• TRECHO DO DOCUMENTO:
·····

Os atletas que praticam MMA exibem uma sequela estética, uma característica de tantos combates, que impressiona quem não é adepto do esporte: as famosas orelhas de couve-flor. Resultam dos golpes sofridos ou de permanecer com a cabeça prensada contra o chão por muito tempo.
O trauma contínuo no ringue molda a cartilagem e modifica os traços. De acordo com o vocabulário médico, a doença se denomina pericondrite.
Eu fiquei com medo de que a paternidade me deixasse assim. Porque meus filhos tinham a mania de dormir no colo segurando a minha orelha.
Não eram adeptos ao bico para adormecer, ou a um cueiro predileto, ou à mamadeira. Somente se entregavam quando puxavam o meu lóbulo.
Parecia que eu caminhava com um prendedor, um tampão.
Mariana e Vicente gostavam da minha orelha. Servia de maçaneta dos seus sonhos. De corrimão do meu rosto.
Fazê-los dormir significava sempre embalá-los de um lado para o outro, pelos corredores da casa, ostentando um estranho brinco.
Na verdade, representava um artifício de controle da parte deles, uma referência para continuarem no colo e não serem postos no berço. Encontraram um jeito de me pôr a trabalhar mais.
Seguravam o ponto de apoio com seus dedinhos rechonchudos. Depois de horas e horas de cantigas de ninar, eu sentia as orelhas fervendo.
Mariana padeceu com o meu ritmo. Eu me mostrava agitado, tenso, precipitado aos 20 anos.

·····

• DADOS FORNECIDOS:

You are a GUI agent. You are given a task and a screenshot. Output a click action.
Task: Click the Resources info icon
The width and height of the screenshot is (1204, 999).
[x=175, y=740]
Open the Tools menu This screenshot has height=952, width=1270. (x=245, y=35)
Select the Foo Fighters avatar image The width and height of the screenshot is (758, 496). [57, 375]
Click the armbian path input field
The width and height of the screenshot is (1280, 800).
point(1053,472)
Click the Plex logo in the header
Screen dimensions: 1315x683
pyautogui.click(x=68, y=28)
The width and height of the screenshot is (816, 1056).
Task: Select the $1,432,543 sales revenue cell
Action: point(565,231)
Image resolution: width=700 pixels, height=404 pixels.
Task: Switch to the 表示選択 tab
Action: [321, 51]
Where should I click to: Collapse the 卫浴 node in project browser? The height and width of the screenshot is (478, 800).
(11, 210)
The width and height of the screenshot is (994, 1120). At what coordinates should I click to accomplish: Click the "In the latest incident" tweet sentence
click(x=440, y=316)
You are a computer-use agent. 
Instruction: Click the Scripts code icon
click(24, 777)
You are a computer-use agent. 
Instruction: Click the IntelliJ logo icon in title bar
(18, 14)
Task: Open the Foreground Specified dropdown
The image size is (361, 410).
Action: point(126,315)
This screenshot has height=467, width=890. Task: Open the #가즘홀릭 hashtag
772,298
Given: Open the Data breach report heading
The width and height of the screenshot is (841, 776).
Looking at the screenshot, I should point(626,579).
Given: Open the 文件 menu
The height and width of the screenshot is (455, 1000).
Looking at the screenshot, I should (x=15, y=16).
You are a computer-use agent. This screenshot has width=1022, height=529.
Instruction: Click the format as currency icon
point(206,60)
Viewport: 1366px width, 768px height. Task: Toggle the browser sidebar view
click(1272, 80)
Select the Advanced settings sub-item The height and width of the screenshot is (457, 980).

·····

• EXERCÍCIOS PROPOSTOS:
• A. Traduza para o inglês esta frase do trecho do documento: "O trauma contínuo no ringue molda a cartilagem e modifica os traços."
• B. Transcreva do trecho do documento o segmento que vai de "Fazê-los dormir significava" até "as orelhas fervendo.".

• RESPOSTAS POR TAREFA:
• A. Continuous trauma in the ring shapes the cartilage and changes one's features.

• B.
Fazê-los dormir significava sempre embalá-los de um lado para o outro, pelos corredores da casa, ostentando um estranho brinco.
Na verdade, representava um artifício de controle da parte deles, uma referência para continuarem no colo e não serem postos no berço. Encontraram um jeito de me pôr a trabalhar mais.
Seguravam o ponto de apoio com seus dedinhos rechonchudos. Depois de horas e horas de cantigas de ninar, eu sentia as orelhas fervendo.